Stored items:
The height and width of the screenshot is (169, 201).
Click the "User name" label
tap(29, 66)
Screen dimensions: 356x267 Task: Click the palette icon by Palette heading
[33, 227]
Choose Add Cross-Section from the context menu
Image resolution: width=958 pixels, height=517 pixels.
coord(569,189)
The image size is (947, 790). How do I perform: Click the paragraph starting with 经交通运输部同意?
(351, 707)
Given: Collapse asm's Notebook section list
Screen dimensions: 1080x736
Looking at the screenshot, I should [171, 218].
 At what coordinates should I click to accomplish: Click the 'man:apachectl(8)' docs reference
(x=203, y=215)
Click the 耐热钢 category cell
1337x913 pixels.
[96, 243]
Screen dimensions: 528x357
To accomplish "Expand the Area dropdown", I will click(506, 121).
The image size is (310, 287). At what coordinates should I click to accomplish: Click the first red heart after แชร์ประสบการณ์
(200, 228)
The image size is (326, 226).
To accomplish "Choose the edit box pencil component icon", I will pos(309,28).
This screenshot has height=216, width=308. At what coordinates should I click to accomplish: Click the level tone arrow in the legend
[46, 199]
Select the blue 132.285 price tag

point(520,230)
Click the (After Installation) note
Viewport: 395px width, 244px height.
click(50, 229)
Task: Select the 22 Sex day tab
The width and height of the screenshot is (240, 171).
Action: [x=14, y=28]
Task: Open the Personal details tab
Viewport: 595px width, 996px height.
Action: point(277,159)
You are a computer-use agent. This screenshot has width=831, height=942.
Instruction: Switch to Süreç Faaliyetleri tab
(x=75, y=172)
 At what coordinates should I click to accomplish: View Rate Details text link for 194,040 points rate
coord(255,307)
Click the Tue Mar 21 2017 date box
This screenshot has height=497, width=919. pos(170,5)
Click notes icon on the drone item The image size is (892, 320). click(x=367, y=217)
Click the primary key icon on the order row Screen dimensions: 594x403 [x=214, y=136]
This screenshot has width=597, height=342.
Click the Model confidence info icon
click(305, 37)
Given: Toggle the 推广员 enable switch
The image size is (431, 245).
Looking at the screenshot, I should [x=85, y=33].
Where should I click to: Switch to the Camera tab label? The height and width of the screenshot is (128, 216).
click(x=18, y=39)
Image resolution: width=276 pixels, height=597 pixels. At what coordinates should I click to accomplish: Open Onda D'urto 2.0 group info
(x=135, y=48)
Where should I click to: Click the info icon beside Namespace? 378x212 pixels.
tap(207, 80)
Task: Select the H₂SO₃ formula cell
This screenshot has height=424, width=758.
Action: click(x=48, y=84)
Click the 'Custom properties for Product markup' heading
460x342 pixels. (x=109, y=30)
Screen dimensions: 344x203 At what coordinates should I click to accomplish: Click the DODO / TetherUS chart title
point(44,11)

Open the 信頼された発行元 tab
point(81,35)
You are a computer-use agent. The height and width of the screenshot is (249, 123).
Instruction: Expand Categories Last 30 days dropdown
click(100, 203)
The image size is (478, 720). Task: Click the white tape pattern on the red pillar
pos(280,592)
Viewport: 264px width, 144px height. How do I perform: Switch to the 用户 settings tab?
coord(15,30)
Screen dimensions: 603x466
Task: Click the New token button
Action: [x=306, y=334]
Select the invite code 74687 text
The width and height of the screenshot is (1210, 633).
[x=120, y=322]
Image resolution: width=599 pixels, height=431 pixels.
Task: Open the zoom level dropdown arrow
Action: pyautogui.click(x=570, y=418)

__WHAT TO DO__. All entries above are to be reproduced exactly.

__RESPONSE TO THE TASK__.
The height and width of the screenshot is (169, 201).
Click the "User name" label
tap(29, 66)
Screen dimensions: 356x267 Task: Click the palette icon by Palette heading
[33, 227]
Choose Add Cross-Section from the context menu
Image resolution: width=958 pixels, height=517 pixels.
coord(569,189)
The image size is (947, 790). How do I perform: Click the paragraph starting with 经交通运输部同意?
(351, 707)
Given: Collapse asm's Notebook section list
Screen dimensions: 1080x736
Looking at the screenshot, I should [171, 218].
 At what coordinates should I click to accomplish: Click the 'man:apachectl(8)' docs reference
(x=203, y=215)
Click the 耐热钢 category cell
1337x913 pixels.
[96, 243]
Screen dimensions: 528x357
To accomplish "Expand the Area dropdown", I will click(506, 121).
The image size is (310, 287). At what coordinates should I click to accomplish: Click the first red heart after แชร์ประสบการณ์
(200, 228)
The image size is (326, 226).
To accomplish "Choose the edit box pencil component icon", I will pos(309,28).
This screenshot has height=216, width=308. At what coordinates should I click to accomplish: Click the level tone arrow in the legend
[46, 199]
Select the blue 132.285 price tag

point(520,230)
Click the (After Installation) note
Viewport: 395px width, 244px height.
click(50, 229)
Task: Select the 22 Sex day tab
The width and height of the screenshot is (240, 171).
Action: [x=14, y=28]
Task: Open the Personal details tab
Viewport: 595px width, 996px height.
Action: point(277,159)
You are a computer-use agent. This screenshot has width=831, height=942.
Instruction: Switch to Süreç Faaliyetleri tab
(x=75, y=172)
 At what coordinates should I click to accomplish: View Rate Details text link for 194,040 points rate
coord(255,307)
Click the Tue Mar 21 2017 date box
This screenshot has height=497, width=919. pos(170,5)
Click notes icon on the drone item The image size is (892, 320). click(x=367, y=217)
Click the primary key icon on the order row Screen dimensions: 594x403 [x=214, y=136]
This screenshot has width=597, height=342.
Click the Model confidence info icon
click(305, 37)
Given: Toggle the 推广员 enable switch
The image size is (431, 245).
Looking at the screenshot, I should [x=85, y=33].
Where should I click to: Switch to the Camera tab label? The height and width of the screenshot is (128, 216).
click(x=18, y=39)
Image resolution: width=276 pixels, height=597 pixels. At what coordinates should I click to accomplish: Open Onda D'urto 2.0 group info
(x=135, y=48)
Where should I click to: Click the info icon beside Namespace? 378x212 pixels.
tap(207, 80)
Task: Select the H₂SO₃ formula cell
This screenshot has height=424, width=758.
Action: click(x=48, y=84)
Click the 'Custom properties for Product markup' heading
460x342 pixels. (x=109, y=30)
Screen dimensions: 344x203 At what coordinates should I click to accomplish: Click the DODO / TetherUS chart title
point(44,11)

Open the 信頼された発行元 tab
point(81,35)
You are a computer-use agent. The height and width of the screenshot is (249, 123).
Instruction: Expand Categories Last 30 days dropdown
click(100, 203)
The image size is (478, 720). Task: Click the white tape pattern on the red pillar
pos(280,592)
Viewport: 264px width, 144px height. How do I perform: Switch to the 用户 settings tab?
coord(15,30)
Screen dimensions: 603x466
Task: Click the New token button
Action: [x=306, y=334]
Select the invite code 74687 text
The width and height of the screenshot is (1210, 633).
[x=120, y=322]
Image resolution: width=599 pixels, height=431 pixels.
Task: Open the zoom level dropdown arrow
Action: pyautogui.click(x=570, y=418)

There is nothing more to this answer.